Ну и дальше про эту летную школу, о которой я тебе рассказал, и о том, что Ханс в создании этой летной школы принимал непосредственное участие.
– Так он вас на этих, базирующихся в Липецке, самолетах предлагает без всяческих крючкотворств вывезти в Германию?
Семен проговорил это, подняв словно для тоста кружку, и на этот раз выпил водку, крякнул, утер усы и улыбнулся:
– Так летите, ребята! Там тебя ихние врачи подлечат, у них ведь медицина ого-го, да и Курту другие горизонты откроются.
Бертольд опешил:
– Ты себя слышишь? За такие слова без всяких моих тайн на Соловки загремишь.

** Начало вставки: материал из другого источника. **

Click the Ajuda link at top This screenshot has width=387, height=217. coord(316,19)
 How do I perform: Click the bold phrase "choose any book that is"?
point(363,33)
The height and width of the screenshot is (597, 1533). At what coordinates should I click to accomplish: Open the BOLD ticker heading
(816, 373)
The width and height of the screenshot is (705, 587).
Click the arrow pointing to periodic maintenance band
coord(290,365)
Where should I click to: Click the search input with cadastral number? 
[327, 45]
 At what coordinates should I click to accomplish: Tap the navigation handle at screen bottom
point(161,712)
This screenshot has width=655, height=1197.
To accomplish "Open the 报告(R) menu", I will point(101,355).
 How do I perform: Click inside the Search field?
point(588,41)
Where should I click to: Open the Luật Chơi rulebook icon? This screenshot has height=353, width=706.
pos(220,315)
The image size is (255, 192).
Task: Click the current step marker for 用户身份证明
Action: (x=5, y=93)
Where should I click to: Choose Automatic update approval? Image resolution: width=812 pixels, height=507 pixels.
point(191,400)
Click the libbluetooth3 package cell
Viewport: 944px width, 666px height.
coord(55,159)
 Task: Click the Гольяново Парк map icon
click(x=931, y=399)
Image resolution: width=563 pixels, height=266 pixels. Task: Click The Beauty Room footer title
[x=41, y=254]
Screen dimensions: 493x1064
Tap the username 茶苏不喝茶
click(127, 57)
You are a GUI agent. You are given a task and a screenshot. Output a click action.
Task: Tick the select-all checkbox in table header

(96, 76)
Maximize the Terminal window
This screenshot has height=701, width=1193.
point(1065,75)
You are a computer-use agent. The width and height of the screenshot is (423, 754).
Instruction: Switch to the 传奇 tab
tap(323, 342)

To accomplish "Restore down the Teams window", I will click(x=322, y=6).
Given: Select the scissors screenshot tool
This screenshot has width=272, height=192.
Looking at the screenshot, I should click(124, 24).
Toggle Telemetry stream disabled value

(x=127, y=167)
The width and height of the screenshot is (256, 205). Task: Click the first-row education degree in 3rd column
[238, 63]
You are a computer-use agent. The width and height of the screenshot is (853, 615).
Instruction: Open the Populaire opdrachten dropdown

– Да брось ты пугать, мы пуганные, лучше давай дальше рассказывай, это ж как кино про шпионов, чудеса!
И Бертольд продолжил:
– Дальше была инструкция, совсем простая инструкция: «Если вы решитесь покинуть Россию, возьмите конверт, напишите адрес получателя, в конверт надо вложить открытку, любую чистую, и обратного адреса на конверте не указывать. После того, как письмо будет отправлено, в течении двух-трех дней с вами свяжутся, затем отвезут в Липецк и самолетом отправят в Германию». Но отец предупредил, летная школа не будет существовать вечно, самое позднее в тридцать третьем году ее закроют. «Вот до этого времени у вас и будет окно возможностей». И в постскриптуме указал: «Письмо это передай обратно той, кто тебе его принес, она его немедленно уничтожит. И поблагодари эту женщину, ради нас она рискует жизнью».
Так я и сделал, прочитав письмо, вернул его Ирине. Она достала из красивого такого дамского портсигара папиросу, вставила ее в длинный черный мундштук, свернула в трубочку салфетку, на которой было написано отцовское послание, подожгла ее спичкой, а потом уже от горящей бумаги прикурила.
– И ты столько лет раздумывал, ждал и молчал. Впрочем, я тебя понимаю, – Семен как-то невпопад махнул рукой и добавил: – А хрен его знает, может, и не понимаю, как тут разберешься, что правильно делать в такой ситуации, а что ошибка? Тут ведь жизнь на кону, и не только твоя.
– Я решил, Семен. Хочу Курта отправить к деду.
– Так вместе летите, уж если так дело обернулось, что решил, то лететь вам вместе нужно, да и не согласится Курт лететь в одиночку, не согласится оставить тебя…
– Послушай меня, Сеня, и очень прошу, не возражай, давай как мужики поговорим, без сантиментов.
– Ну, давай, – Семен насупился, – подводи черту.